[Start of section]

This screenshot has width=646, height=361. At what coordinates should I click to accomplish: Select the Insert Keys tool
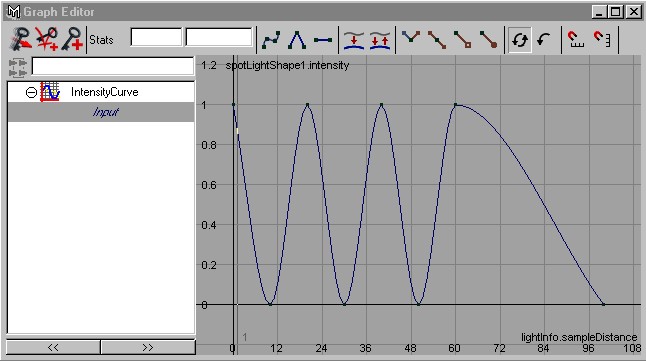pos(47,39)
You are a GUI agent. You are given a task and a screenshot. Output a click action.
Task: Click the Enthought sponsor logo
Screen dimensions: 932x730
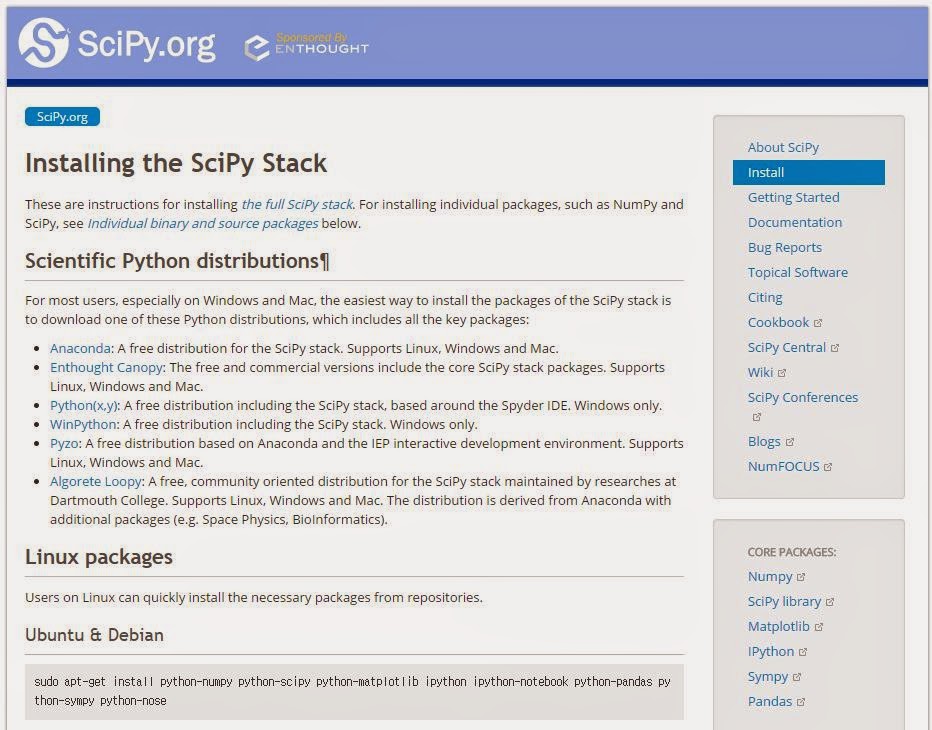click(306, 44)
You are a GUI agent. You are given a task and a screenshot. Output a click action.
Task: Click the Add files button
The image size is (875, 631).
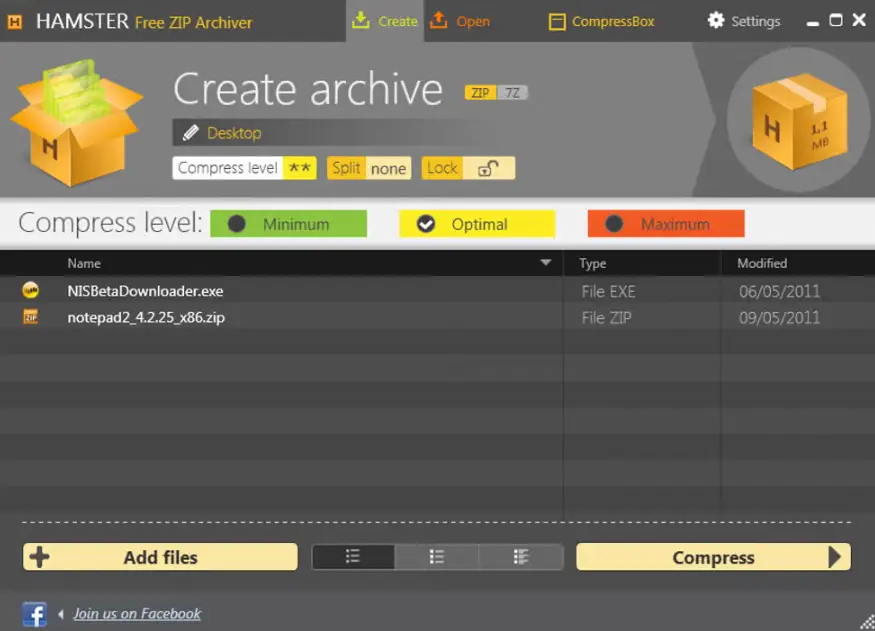(x=160, y=557)
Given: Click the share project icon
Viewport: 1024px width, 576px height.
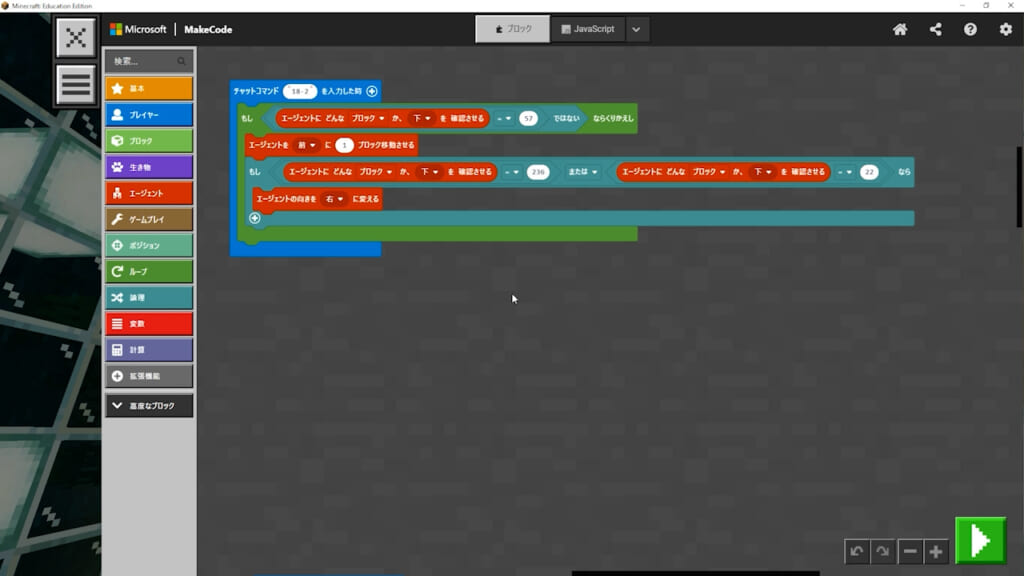Looking at the screenshot, I should point(935,30).

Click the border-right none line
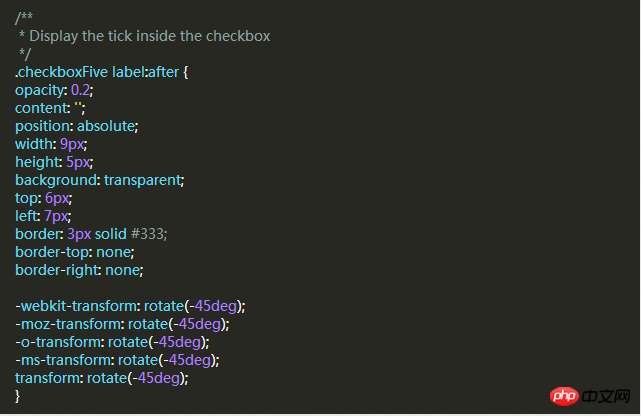79,270
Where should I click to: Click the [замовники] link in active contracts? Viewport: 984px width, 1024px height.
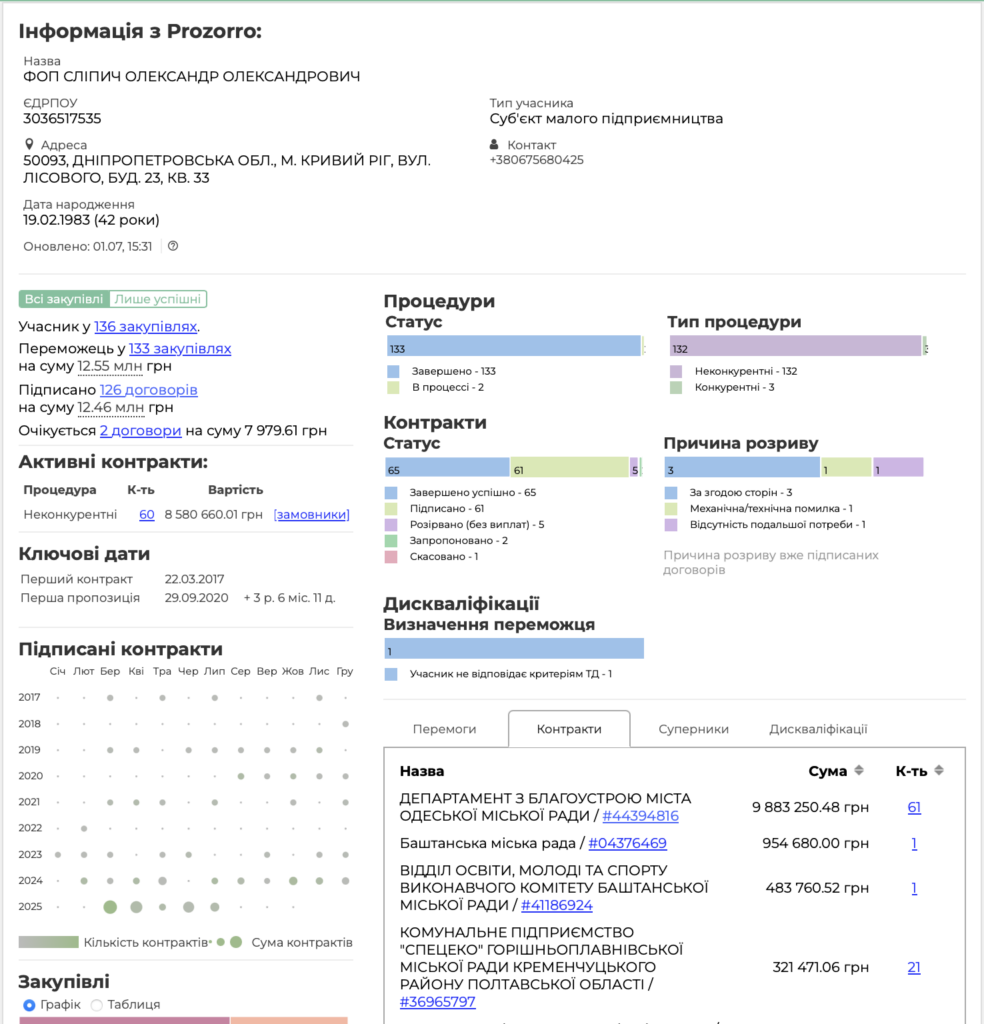(311, 514)
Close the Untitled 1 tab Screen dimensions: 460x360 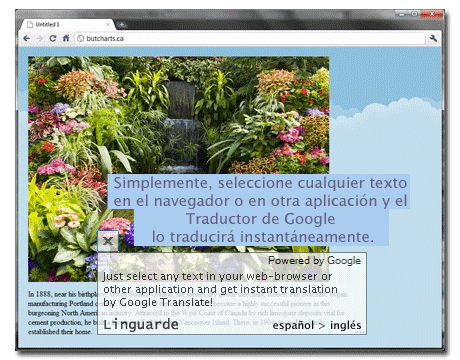coord(108,24)

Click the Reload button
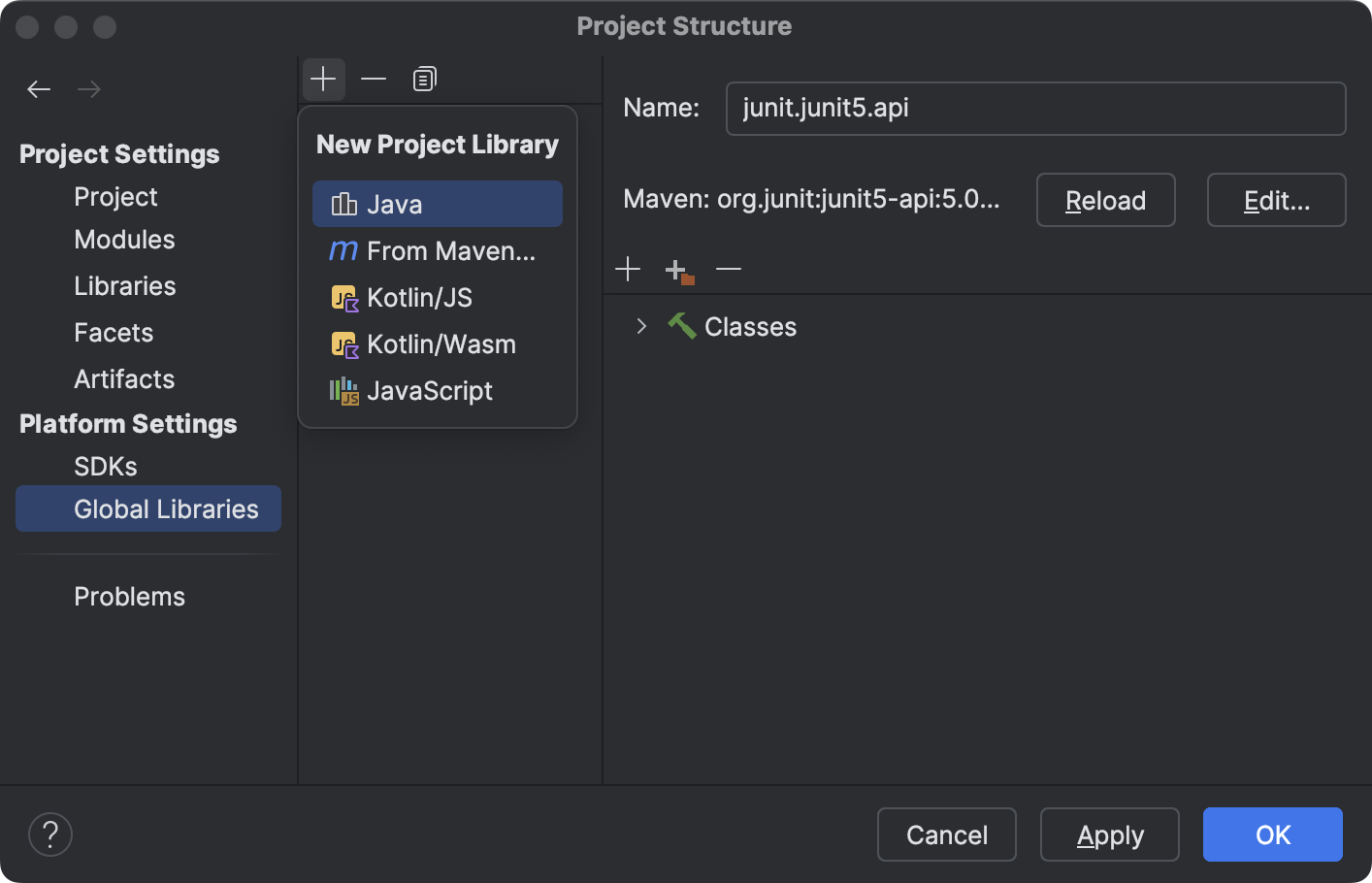click(1105, 200)
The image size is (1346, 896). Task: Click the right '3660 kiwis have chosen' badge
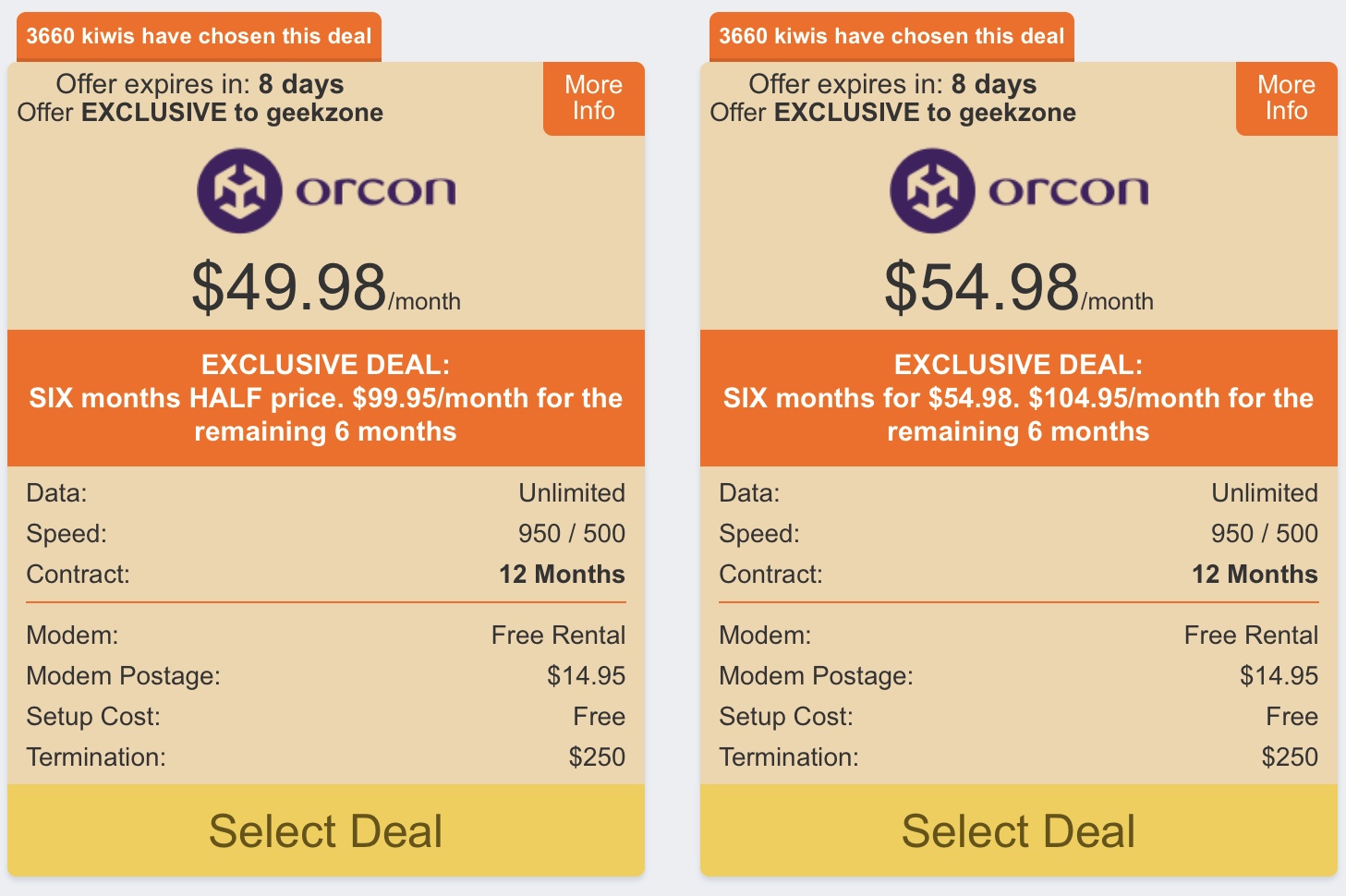[x=891, y=36]
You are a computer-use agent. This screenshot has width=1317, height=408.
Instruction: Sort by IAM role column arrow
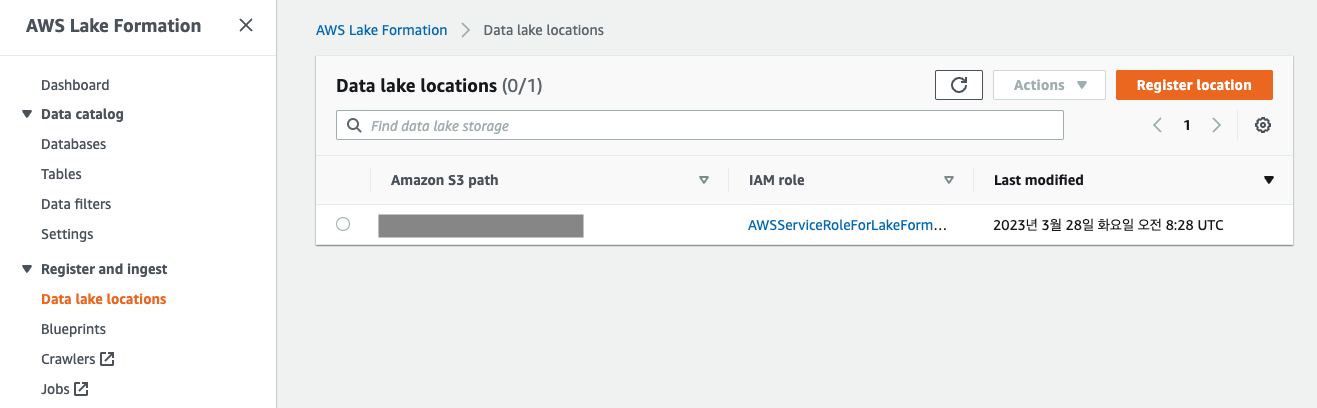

[End of section]

• Problem description:
Begin at the line containing "The image size is (1346, 896)." and extract every line through the end of the records, inclusive, exactly and only; omit pictures.

• Written response:
The image size is (1346, 896). Task: Click the right '3660 kiwis have chosen' badge
[x=891, y=36]
You are a computer-use agent. This screenshot has width=1317, height=408.
Instruction: Sort by IAM role column arrow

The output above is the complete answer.